Child and Adolescent Psychiatry and Mental Health 1/2017

Effectiveness of the BOOST-A™ online transition planning program for adolescents on the autism spectrum: a quasi-randomized controlled trial

Child and Adolescent Psychiatry and Mental Health > Ausgabe 1/2017
Megan Hatfield, Marita Falkmer, Torbjorn Falkmer, Marina Ciccarelli



The majority of existing transition planning programs are focused on people with a disability in general and may not meet the specific need of adolescents on the autism spectrum. In addition, these interventions focus on specific skills (e.g. job readiness or self-determination) rather than the overall transition planning process and there are methodological limitations to many of the studies determining their effectiveness. The Better OutcOmes & Successful Transitions for Autism (BOOST-A™) is an online program that supports adolescents on the autism spectrum to prepare for leaving school. This study aimed to determine the effectiveness of the BOOST-A™ in enhancing self-determination.


A quasi-randomized controlled trial was conducted with adolescents on the autism spectrum enrolled in years 8 to 11 in Australian schools (N = 94). Participants had to have basic computer skills and the ability to write at a year 5 reading level. Participants were allocated to a control (n = 45) or intervention (n = 49) group and participants were blinded to the trial hypothesis. The intervention group used the BOOST-A™ for 12 months, while the control group participated in regular practice. Outcomes included self-determination, career planning and exploration, quality of life, environmental support and domain specific self-determination. Data were collected from parents and adolescents.


There were no significant differences in overall self-determination between groups.
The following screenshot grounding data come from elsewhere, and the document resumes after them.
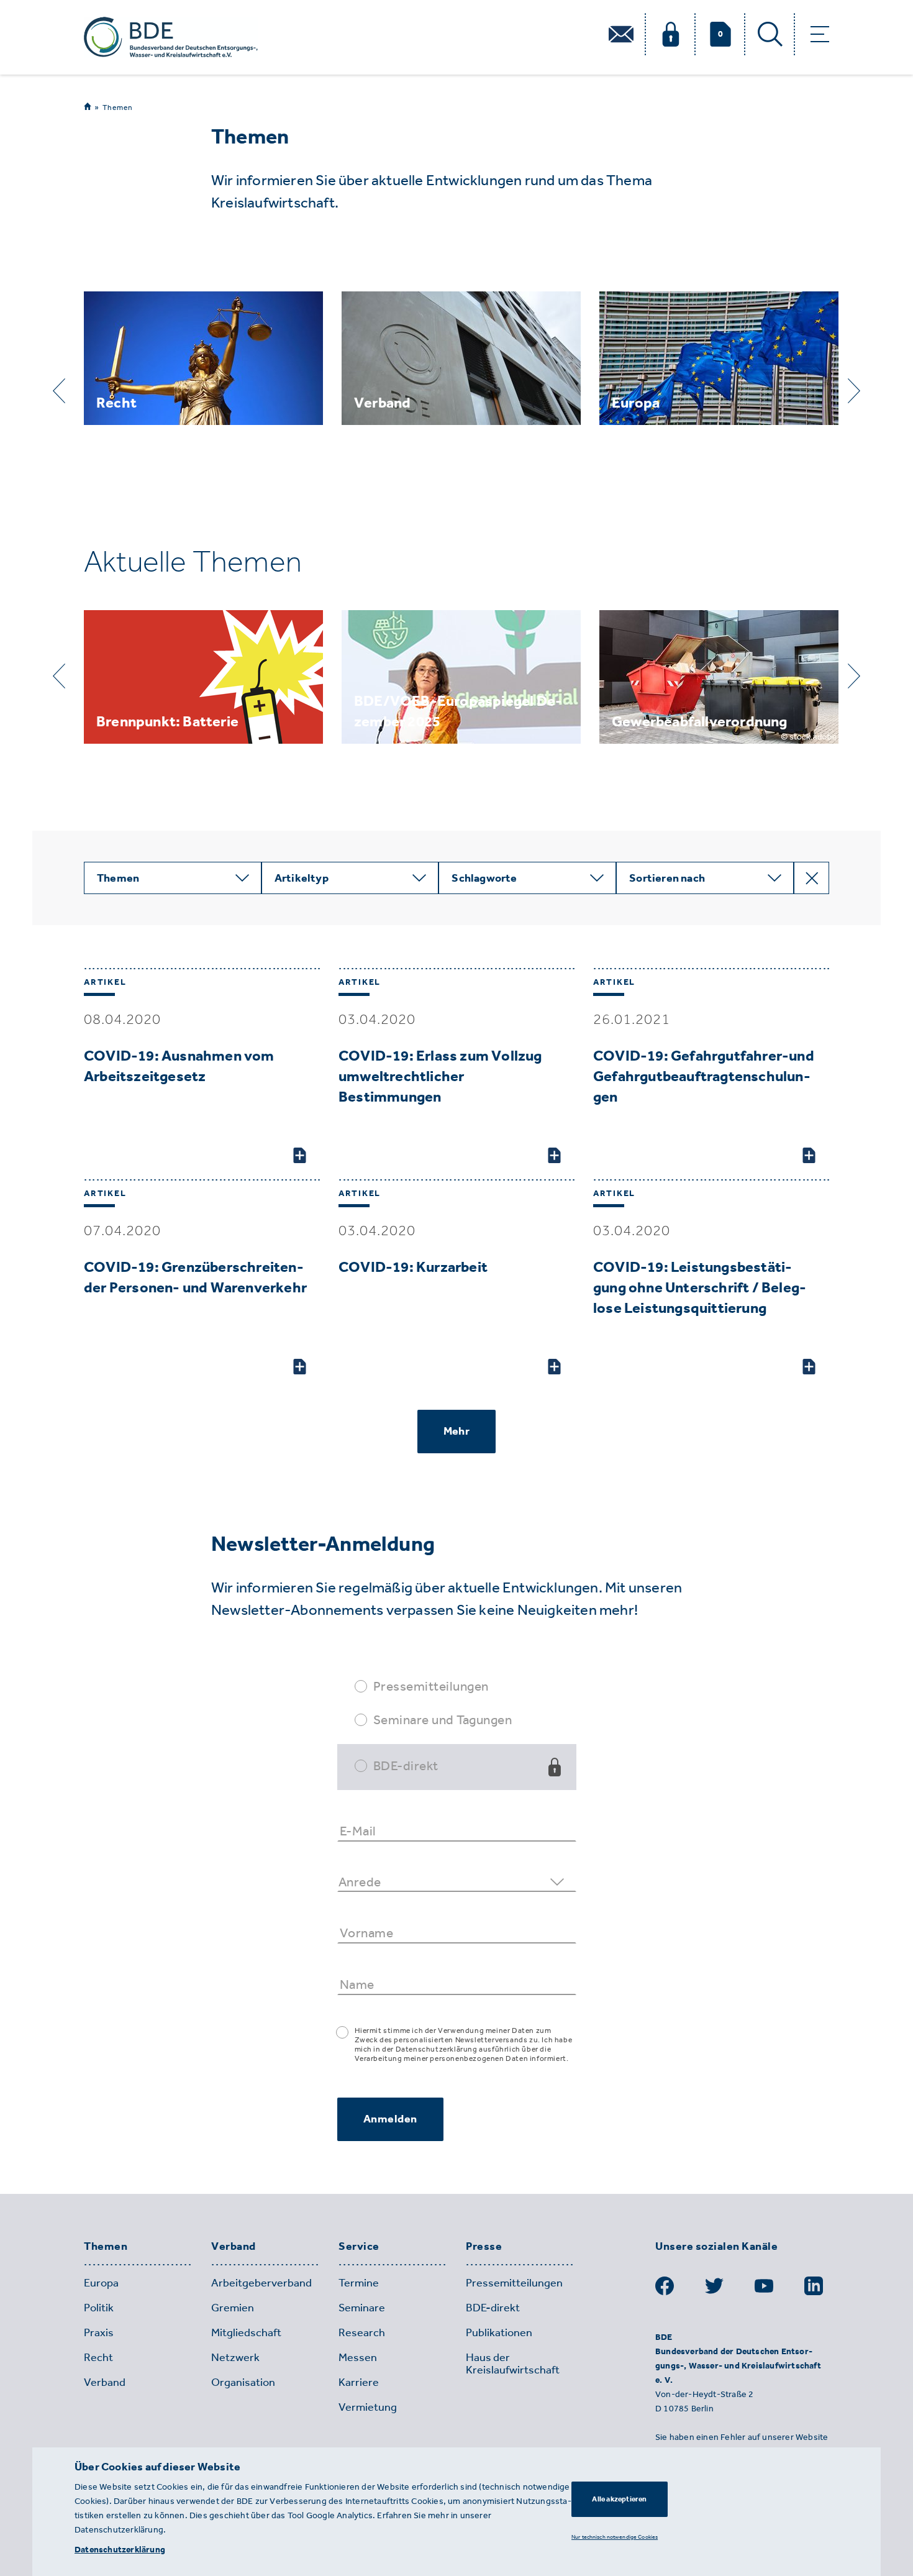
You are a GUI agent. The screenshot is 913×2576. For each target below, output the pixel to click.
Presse (484, 2246)
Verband (233, 2246)
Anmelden (390, 2119)
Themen (117, 107)
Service (358, 2246)
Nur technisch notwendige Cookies (614, 2536)
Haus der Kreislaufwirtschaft (513, 2363)
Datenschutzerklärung (120, 2549)
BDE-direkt (405, 1765)
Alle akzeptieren (619, 2499)
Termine (358, 2283)
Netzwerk (235, 2357)
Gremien (232, 2307)
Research (361, 2332)
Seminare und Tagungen (442, 1719)
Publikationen (499, 2332)
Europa (101, 2283)
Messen (357, 2357)
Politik (99, 2307)
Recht (98, 2357)
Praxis (99, 2332)
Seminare (361, 2307)
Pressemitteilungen (431, 1686)
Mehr (456, 1431)
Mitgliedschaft (246, 2332)
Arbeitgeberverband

Results indicated significant differences in favor of the intervention group in three areas: opportunity for self-determination at home as reported by parents; career exploration as reported by parents and adolescents; and transition-specific self-determination as reported by parents.


Results provide preliminary evidence that the BOOST-A™ can enhance some career-readiness outcomes. Lack of significant outcomes related to self-determination at school and career planning may be due to the lack of face-to-face training and parents being the primary contacts in the study. Further research is needed to determine effectiveness of the BOOST-A™ related to post-secondary education and employment.